The concentration of K+ ions inside the cell is about 140 mmol/l, which is almost equal to that of Na+ ions outside. The high concentration of K+ inside the cell is essential to check the negativity. Normally, the negativity (resting membrane potential) inside the muscle fiber is -90 mV and in a nerve fiber, it is -70 mV. Suppose if the K+ ions are not present or decreased, the negativity increases beyond -120 mV, which is called hyperpolarization. At this stage, the development of action potential is not possible.


Action Potential

The voltage gated Na+ channels and the voltage gated K+ channels play important role in the development of action potential.

During the onset of depolarization, there is slow influx of Na+ ions.
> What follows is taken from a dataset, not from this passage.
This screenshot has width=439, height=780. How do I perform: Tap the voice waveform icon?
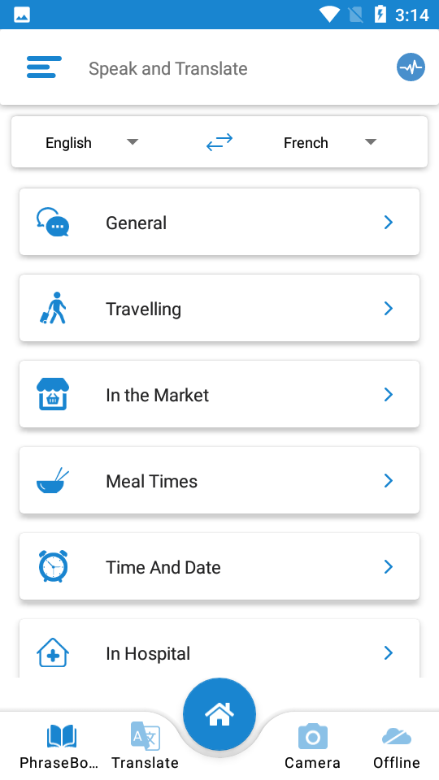tap(411, 67)
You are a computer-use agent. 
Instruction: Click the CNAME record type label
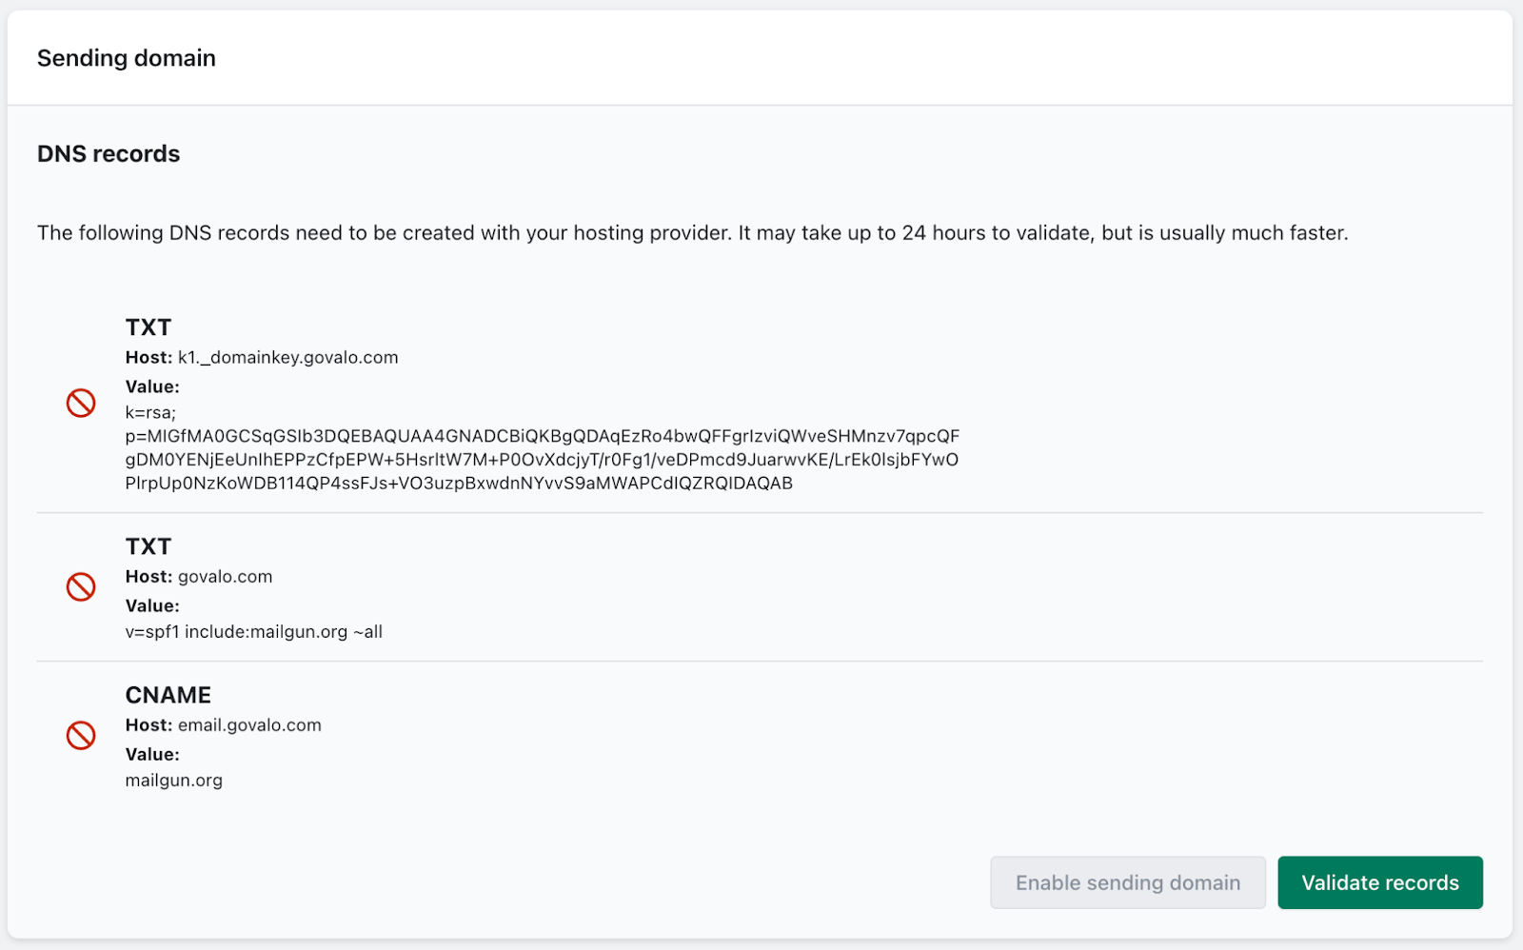tap(168, 695)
When depolarization reaches 7 to 10 mV, the voltage gated Na+ channels start opening at a faster rate. This is called Na+ channel activation. When the firing level is reached, the influx of Na+ ions is very great and the overshoot occurs.

But the Na+ transport is short-lived. This is because of rapid inactivation of Na+ channels. Thus, the Na+ channels open and close quickly. The Na+ channels remain in this inactivated state for some time before returning to resting condition. At the same time, the K+ channels start opening. This leads to efflux of K+ ions out of the cell, causing repolarization thereby.

Unlike the Na+ channels, the K+ channels remain open for longer duration. These channels remain opened for few more milliseconds after completion of repolarization. This causes efflux of more number of K+ ions producing more negativity inside. This is the cause for hyperpolarization.


Refractory period is the period at which the muscle does not show any response to a stimulus.

Types of Refractory Period.

1. Absolute refractory period: Absolute refractory period is the period during which the muscle does not show any response at all, whatever maybe the strength of stimulus.

2. Relative refractory period. This is the period, during which the muscle shows some response if the strength of stimulus is increased to maximum.